What needs to be done:
An exact repeat is needed of the lines from the one with "Task: Select the" through the last line of the data below. Please omit the pictures.

Working data Start Marker

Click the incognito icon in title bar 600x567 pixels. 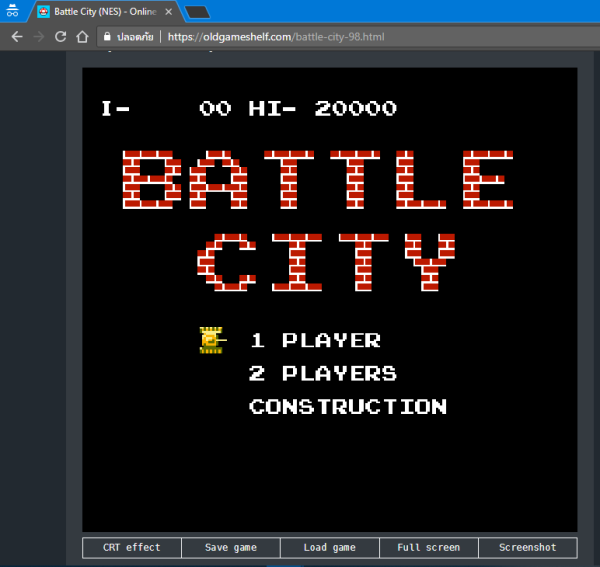pos(13,12)
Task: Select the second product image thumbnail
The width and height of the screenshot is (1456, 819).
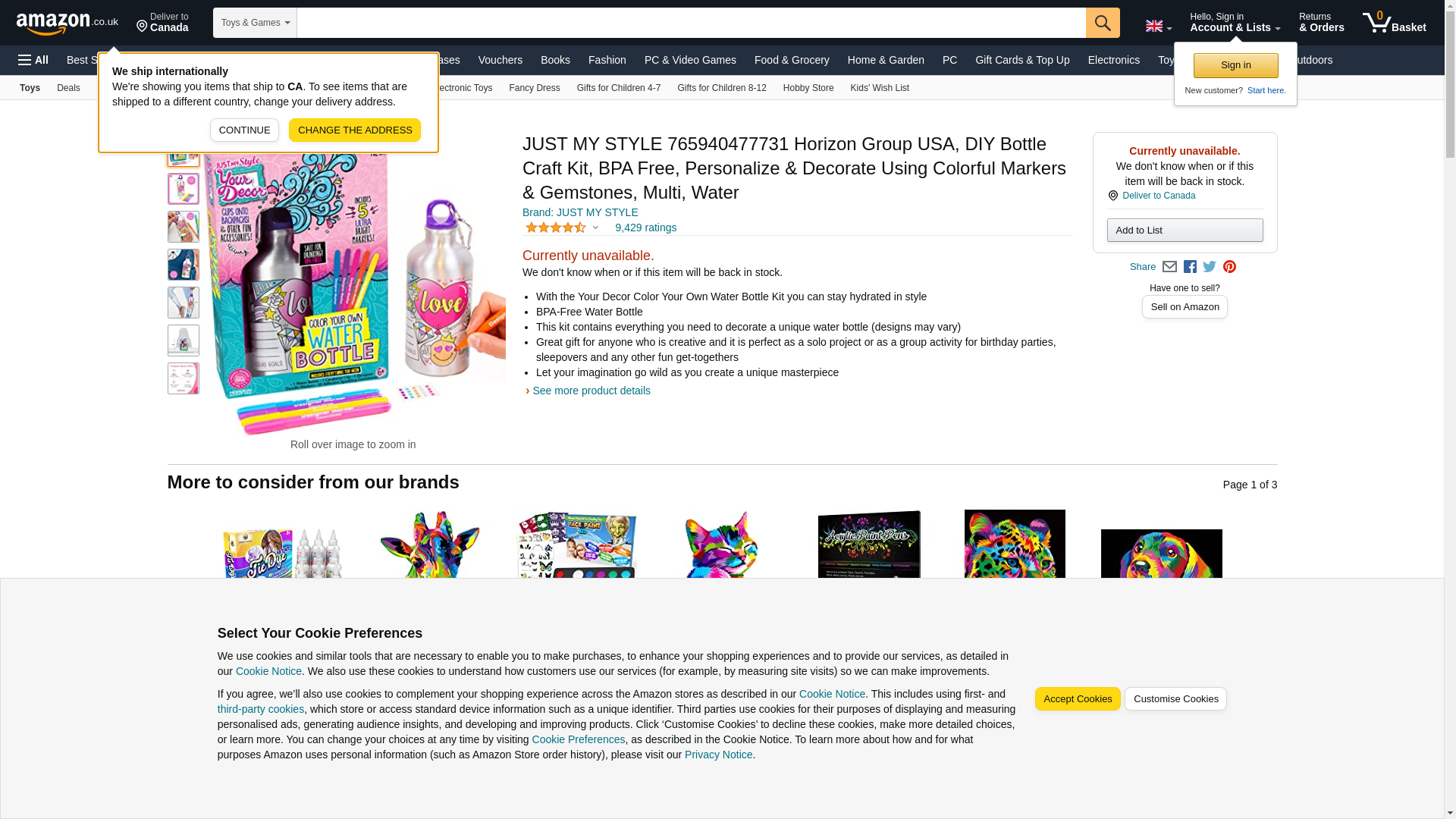Action: pyautogui.click(x=184, y=189)
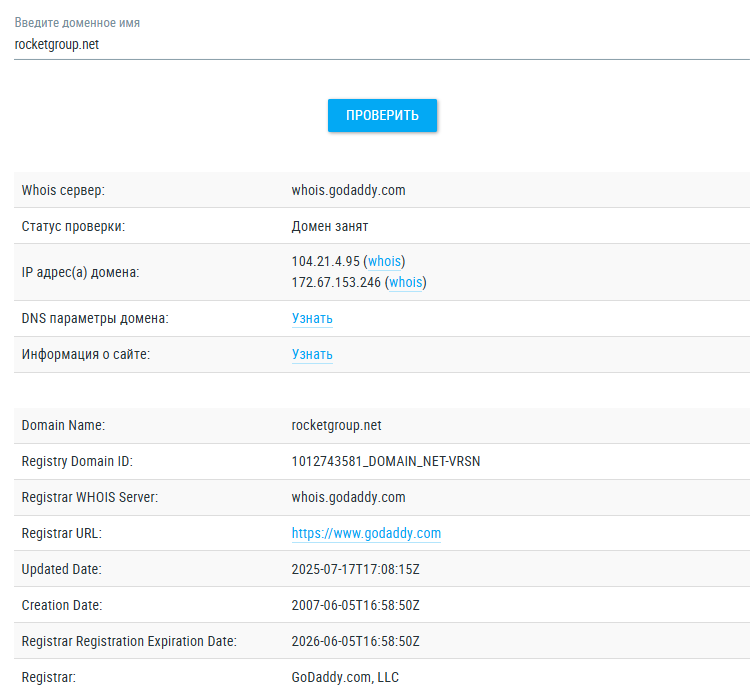Screen dimensions: 756x692
Task: Open whois link beside 104.21.4.95
Action: [x=385, y=262]
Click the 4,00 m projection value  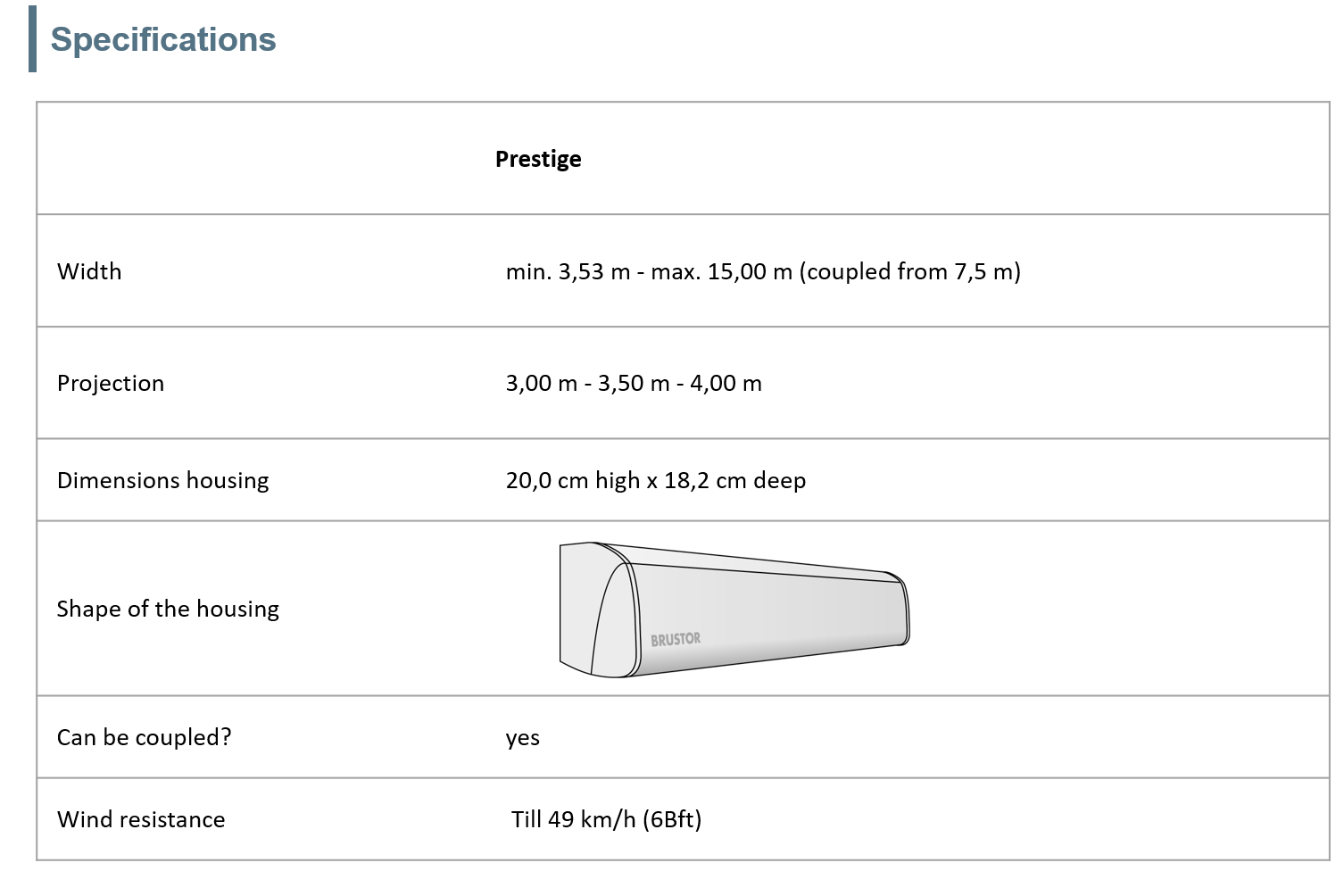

Working data End Marker

Written answer:
Task: Select the second product image thumbnail
The width and height of the screenshot is (1456, 819).
Action: pyautogui.click(x=184, y=189)
Screen dimensions: 756x692
Task: Open whois link beside 104.21.4.95
Action: [x=385, y=262]
Click the 4,00 m projection value  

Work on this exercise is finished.